> [SHORT PROBLEM]: Reproduce the passage on travel and re-entry word for word, everything from "To re-enter the US on" down to "of adjacent islands.".

> [SOURCE EXTRACT]:
-=-=-
This page has information on travel and entry into the US for scholars and employees in UVM-sponsored nonimmigrant visa status. To travel outside of and return the US using your H-1B, J-1, or TN documents, you must be currently affiliated with the university and be returning to continue your employment or formal affiliation with the university.
After each entry to the US, visit the US Department of Homeland Security's website to check your new I-94 arrival document. Save a copy to keep with your immigration records. If the I-94 does not indicate D/S (for J status) or match the approval end date (for H status) OR if you cannot find your electronic record, notify OIE immediately.
Documents Needed for Entry
All nonimmigrant visa holders re-entering the US after temporary travel abroad require the following documents:
- Valid passport that does not expire within the next 6 months
- Valid visa for your status if you are not Canadian
- There is an exception for "Automatic Revalidation" - see details below
- Need a new visa? See the Applying for a Nonimmigrant Visa page for more information
See below for additional documents needed for re-entry to the US listed by visa status:
- Original H-1B approval notice (Form I-797)
- Copy of the approved Labor Condition Application and Form I-129/H-1B petition
- Re-entry letter from the OIE (recommended but not required). Make request to the OIE two weeks in advance of travel by email to InternationalScholars@uvm.edu submitting your name, place and dates of intended travel, and whether the trip will be for business or personal reasons
- J-1 entry visa in passport must be for your UVM J-1 Program - J-1 visitors who transferred their program to UVM will need a new visa for UVM's program even if the prior visa remains valid.
- Current, valid DS-2019 with valid travel signature. Travel signatures are valid for up to 12 months (or end of document if it is valid for less than 12 months)
Note: J-1 scholars who plan to be outside the US more than 30 days should inform the OIE, as longer periods may result in early termination of the J immigration status and hinder the scholar’s ability to re-enter to the US.
- Form I-94 issued at prior arrival in TN status
- Copy of job offer letter from hiring department
- Copy of support letter from UVM Office of International Education
- Original academic credentials or certified copies; if credentials obtained outsie the U.S., Canada or Mexico, also have a credentials evaluation. Any documents not in English must have an official translation.
- U.S. $56 fee
Automatic visa revalidation is when you re-enter the US with an expired visa after short trip to Canada or Mexico (or for J-1 scholars, an island that is adjacent to the US). You do not need to apply for automatic visa revalidation. That is why it is called “automatic.” However, it is a good idea to know the phrase “automatic visa revalidation" if you choose to re-enter the US in this way.
To re-enter the US on automatic visa revalidation, all of the following must be true
- You are not using this travel to change your status (ex: if you were a J-1 visa holder and now hold an H-1B but no H-1B visa stamp in your passport, you cannot reenter on the J-1 visa)
- You have a valid passport
- You have a DS-2019 with a valid travel signature or a copy of your H-1B Approval Notice and other H documents.
- Your trip was no longer than 30 days.
- You did not apply for a new US visa during your trip.
- You only visited Canada or Mexico (or an adjacent island for J-1s). See the Student and Exchange Visitor Program’s website for a list of adjacent islands.
-=-=-
> [DATA SHOWN]:

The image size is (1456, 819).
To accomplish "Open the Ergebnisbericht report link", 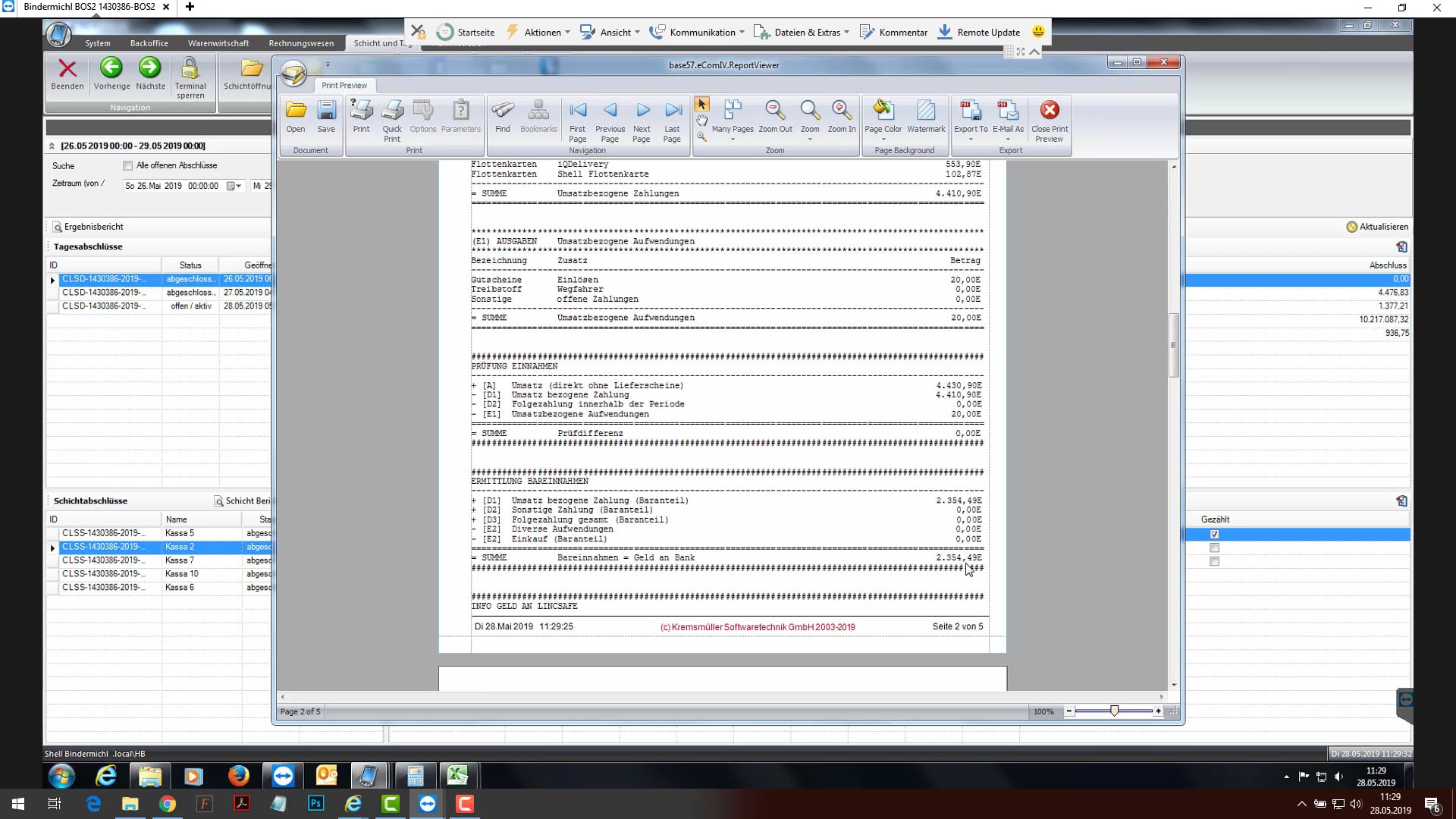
-=-=-
> [EXERCISE RESULT]:
To re-enter the US on automatic visa revalidation, all of the following must be true
- You are not using this travel to change your status (ex: if you were a J-1 visa holder and now hold an H-1B but no H-1B visa stamp in your passport, you cannot reenter on the J-1 visa)
- You have a valid passport
- You have a DS-2019 with a valid travel signature or a copy of your H-1B Approval Notice and other H documents.
- Your trip was no longer than 30 days.
- You did not apply for a new US visa during your trip.
- You only visited Canada or Mexico (or an adjacent island for J-1s). See the Student and Exchange Visitor Program’s website for a list of adjacent islands.